TRT concurrently

I saw a respond that sad “Enqueue is an asynchronous call, and you can launch multiple enqueue jobs with different buffers concurrently.” But in my project the kernel function can run concurrently,the TRT can not. I don not why and how can I deal it

Hi,

Do you enqueue the buffer with different CUDA stream?
Please noted that you will need to use different stream to make it parallel.
https://docs.nvidia.com/deeplearning/tensorrt/api/c_api/classnvinfer1_1_1_i_execution_context.html#aaf0b8fd7435076a3e7dd89bd19b0f1c9

Thanks.

Of cource, diffience cuda stream ,diffience buffer, diffience context .And I saw many issues like this,for example Can't infer concurrently · Issue #1218 · NVIDIA/TensorRT · GitHub

Hi,

May I know the complexity of your model?
Since Jetson has relatively limited resource, CUDA task may need to wait for GPU in turn.

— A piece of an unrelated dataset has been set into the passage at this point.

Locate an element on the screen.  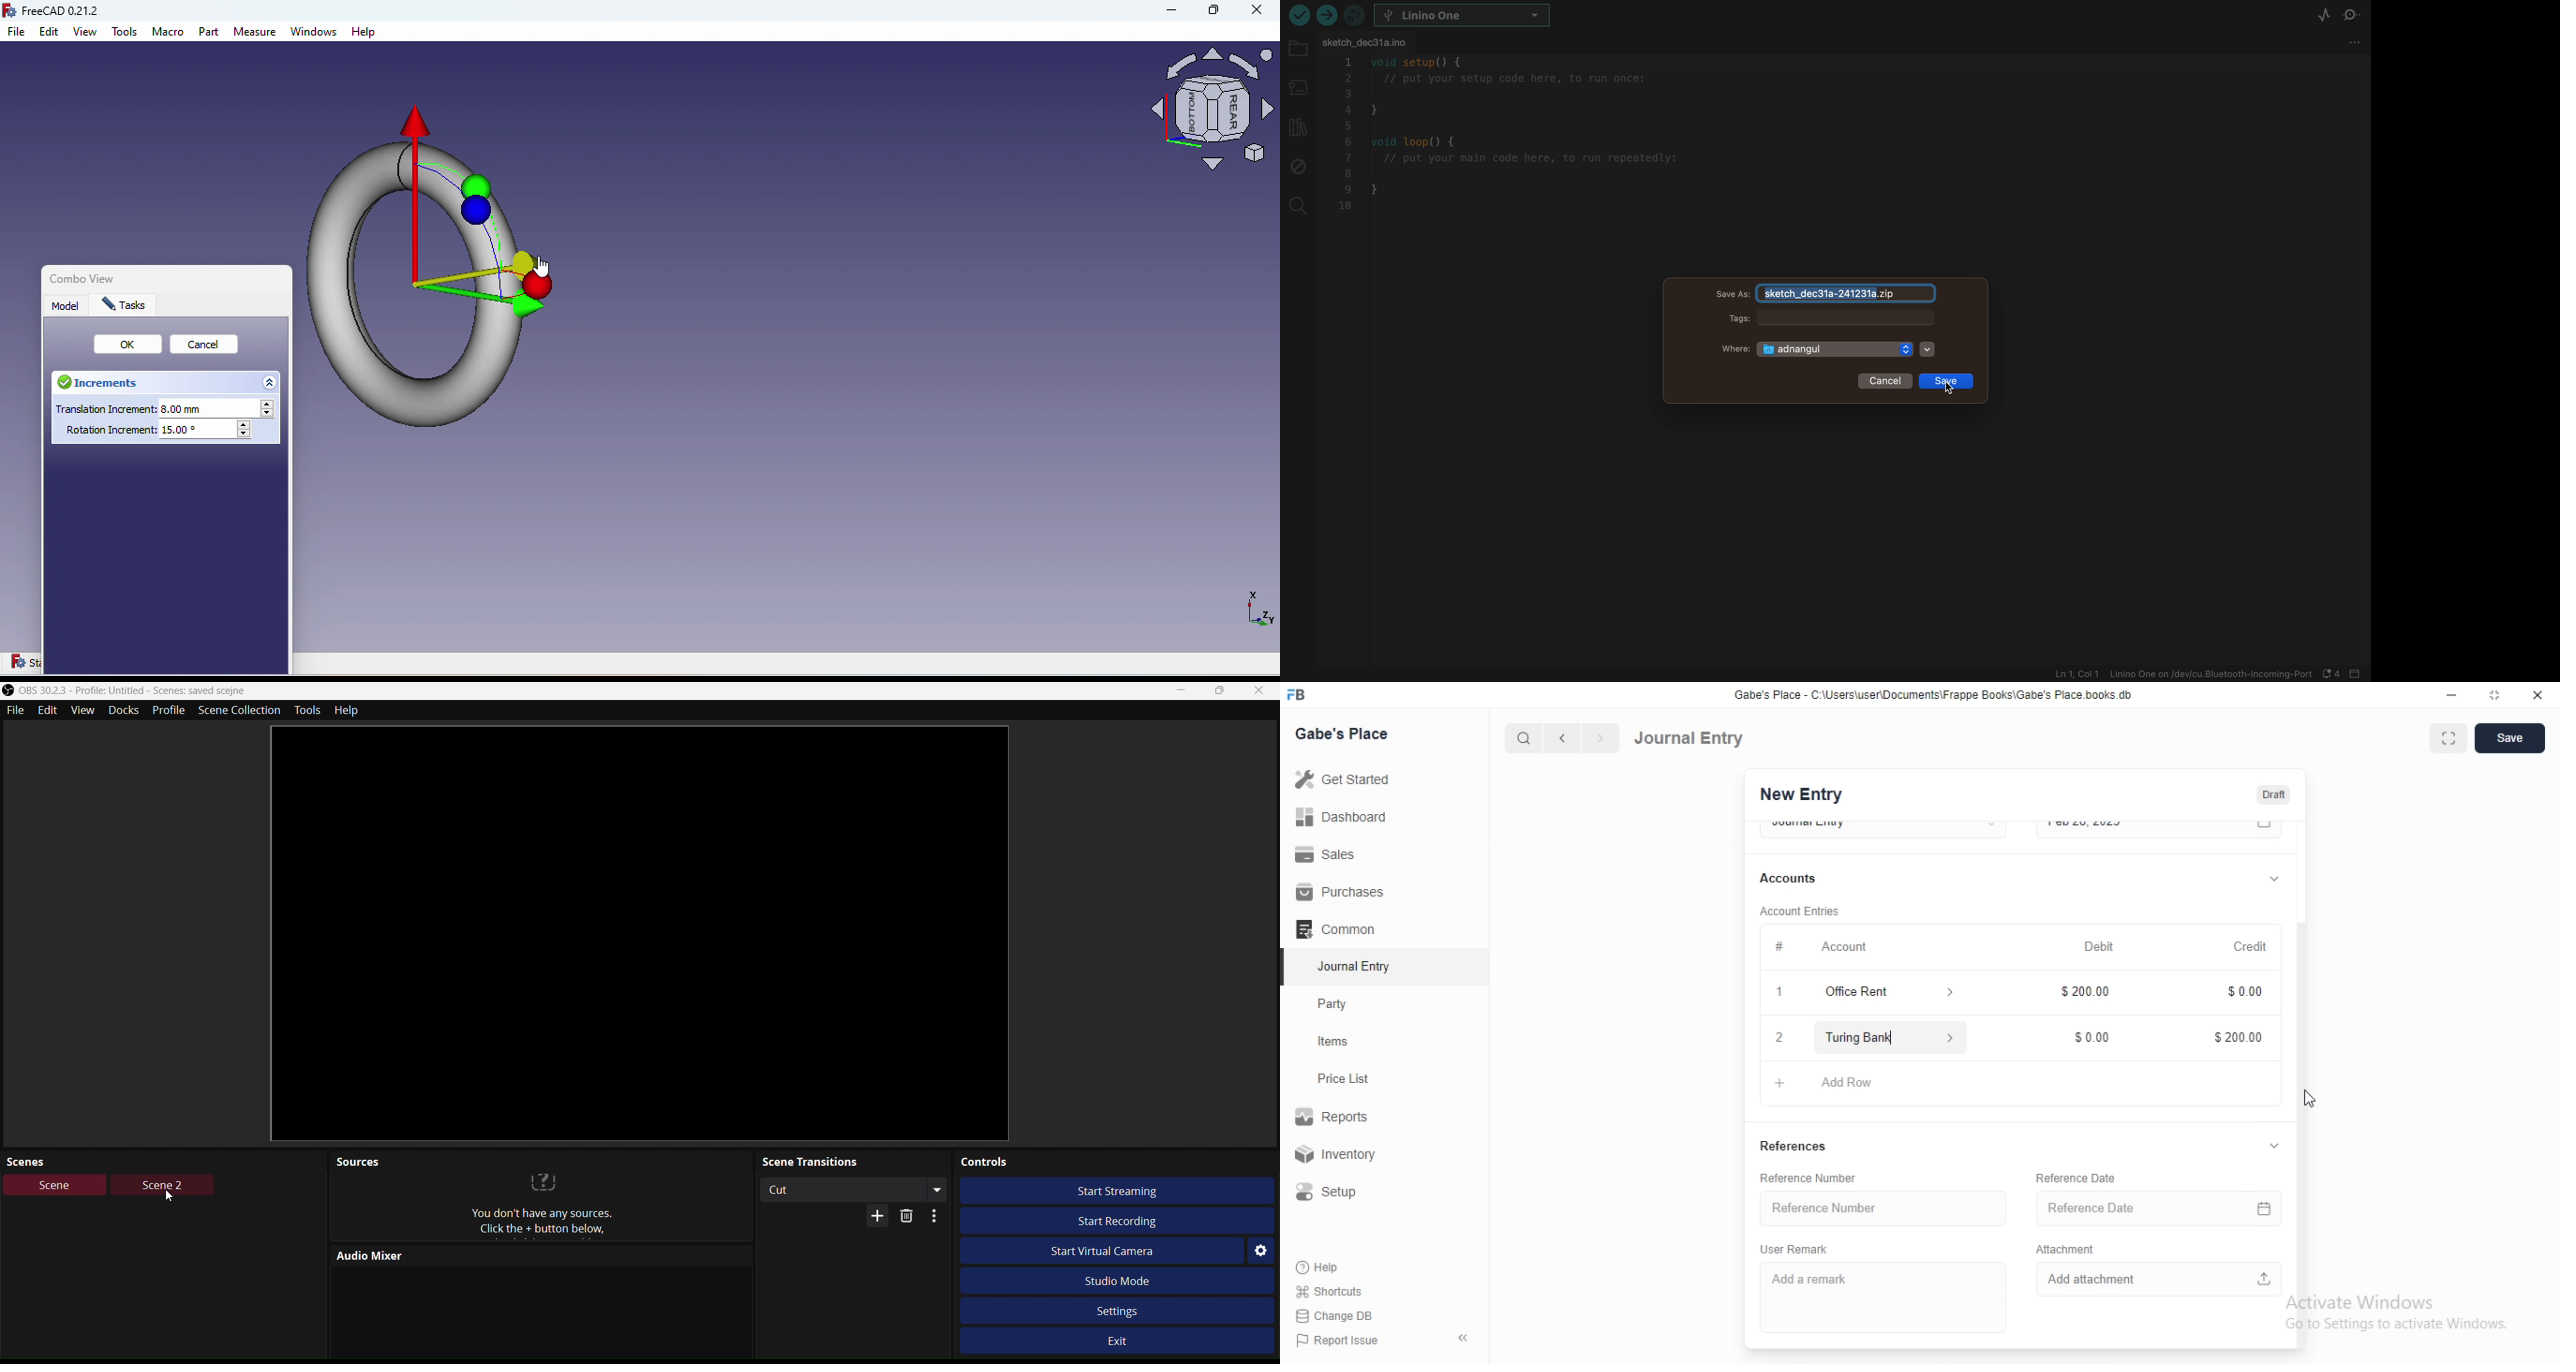
Start Recording is located at coordinates (1119, 1220).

You will also need to use multi-thread in the same process since one process creates one CUDA context.
The GPU resource for different CUDA contexts are time-sliced, indicating the kernel can’t run in parallel:
https://docs.nvidia.com/cuda/cuda-c-best-practices-guide/index.html#multiple-contexts

Thanks.

The model is complex,like yolov4.but I use the GPU 2080ti.Is the reason for resource constraints?

Hi,

Sorry that the suggestion is based on Jetson embedded platform.
Since you are using a desktop GPU, please post your question on the desktop board instead:

Thanks.

Thank you for your patience

This topic was automatically closed 60 days after the last reply. New replies are no longer allowed.